Generalfeldmarschall Erhard Milch

 

 

 

"Er ist ein kluger, napoleonisch anmutender, kleiner Mann, der sehr umgänglich, aber ebenso giftig mit seiner Freundlichkeit auf seine Umgebung wirkt."
(Leon Goldensohn, 22. Januar 1946)

 

 

 

* 30. März 1892 in Wilhelmshaven
† 25. Januar 1972 in Wuppertal

Kaiserreich

Kaiserreich



Erhard Milch wurde am 30. März 1892 in Wilhelmshaven geboren. Sein leiblicher Vater war nicht der evangelisch getaufte, aus einer ursprünglich jüdischen Familie stammende Kaiserliche Marine-Apotheker und Ehegatte von seiner Mutter, Anton Milch sondern ein gewisser Carl Bräuer. Dieser war ein naher Verwandter der Mutter und pflegte mit ihr eine heimliche Liaison. Nach Besuch der Gymnasien in Wilhelmshaven, Gelsenkirchen und Berlin bestand Milch im Februar 1910 an dem traditionsreichen Joachimsthalschen Gymnasium das Abitur. Bereits wenige Tage später trat er als Fahnenjunker in das Fußartillerieregiment „von Linger" (Ostpreußisches Nr. 1) in Königsberg/Preußen ein. Bereits nach einem Jahr wurde Milch 1911, mit Patent vom 20. August 1909, zum Leutnant befördert. Während einer Abkommandierung zur Artillerieschule Jüterbog, beantragte er zum ersten Mal seine Versetzung zur jungen Fliegertruppe, was sein Regimentskommandeur aber ablehnte.
 


 
Karriere

Die Dienstflagge des Generalluftzeugmeisters
Fähnrich – 18. Oktober 1910
Leutnant – 18. August 1911
Oberleutnant – 18. August 1915
Hauptmann – 18. August 1918
Oberst (Eingliederung in die Wehrmacht)
28. Oktober 1933
Generalmajor – 24. März 1934
Generalleutnant – 28. März 1935
General der Flieger (Vorläufig) – 30. Januar 1936
General der Flieger – 20. April 1936
Generaloberst – 1. November 1938
Generalfeldmarschall – 19. Juli 1940

1. Weltkrieg

Erster Weltkrieg

 

Bei Kriegsausbruch im August 1914 wurde Milch Adjutant im II. Reservebataillon des Fußartillerieregiments 6, mit dem er Ende August 1914 ins Feld zog.
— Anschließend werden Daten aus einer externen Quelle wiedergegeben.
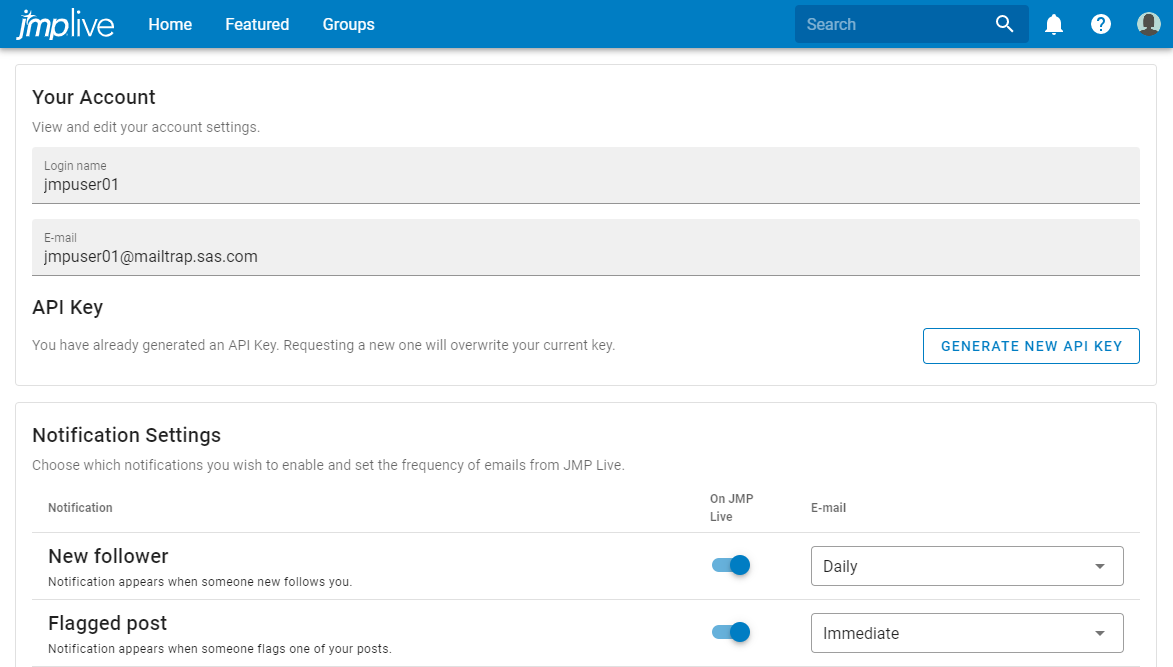Click the GENERATE NEW API KEY button
The height and width of the screenshot is (667, 1173).
(x=1031, y=345)
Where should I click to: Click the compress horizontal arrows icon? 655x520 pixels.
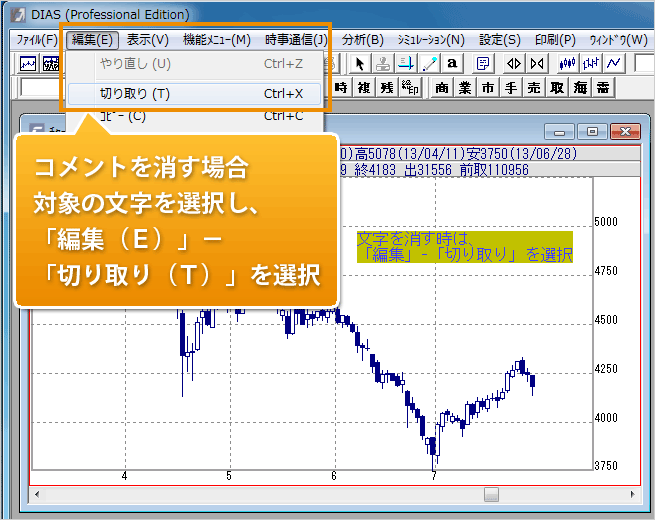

In Ostpreußen nahm Milch an den Schlachten bei Tannenberg und an den Masurischen Seen teil. Mit seiner Einheit überschritt er schließlich auch die Grenze nach Russisch-Polen. Schon damals war Milch ein Mann, der vor „hohen Tieren" keine Angst hatte und sich nicht immer an den vorgeschriebenen Dienstweg hielt. Als er nach Erhalt eines Befehls zur Verlegung seines Verbandes vor die russische Festung Oswiecz (bei Bialystok) feststellte, dass für die drei Artilleriebataillone und ihre 2.000 Pferde keinerlei Proviant bereitgestellt war, rief Milch kurzerhand gleich beim zuständigen Armeeoberkommando an und verlangte den Chef des Stabes zu sprechen. Tatsächlich bekam er General Ludendorff selbst an den Apparat, trug ihm seine Sorgen vor und erreichte durch diesen regelwidrigen Vorstoß, dass die pünktliche Versorgung seiner Truppe nunmehr klappte. Am 1. Juli 1915 erhielt Milch die Kommandierung zur Ausbildung als Flugzeugbeobachter bei der Fliegerersatzabteilung in Döberitz, was seinem seit frühester Jugend vorhandenem Interesse an der Fliegerei entgegenkam. Hier erreichte ihn am 15. August 1915 auch die Beförderung zum Oberleutnant. Nach Abschluss dieses Lehrgangs wurde er zur Artilleriefliegerabteilung 204 an die Westfront versetzt, welche vor allem Aufklärungsflüge für die Artillerie durchzuführen und deren Feuer zu lenken hatte. Anfang März 1916, als alle anderen Flugzeuge aufgrund eines heftigen Sturmes nicht starteten, meldete sich Milch als einziger freiwillig zu einem Aufklärungsflug. Seine Ergebnisse spielten eine entscheidende Rolle bei der Eroberung von Fresne. Für seine aufklärerische Mitwirkung erhielt er im März 1916 das EKI.

 

 

 

(Die Generalfeldmarschälle Erhard Milch und Albert Kesselring grüßen den Reichsmarschall Hermann Göring)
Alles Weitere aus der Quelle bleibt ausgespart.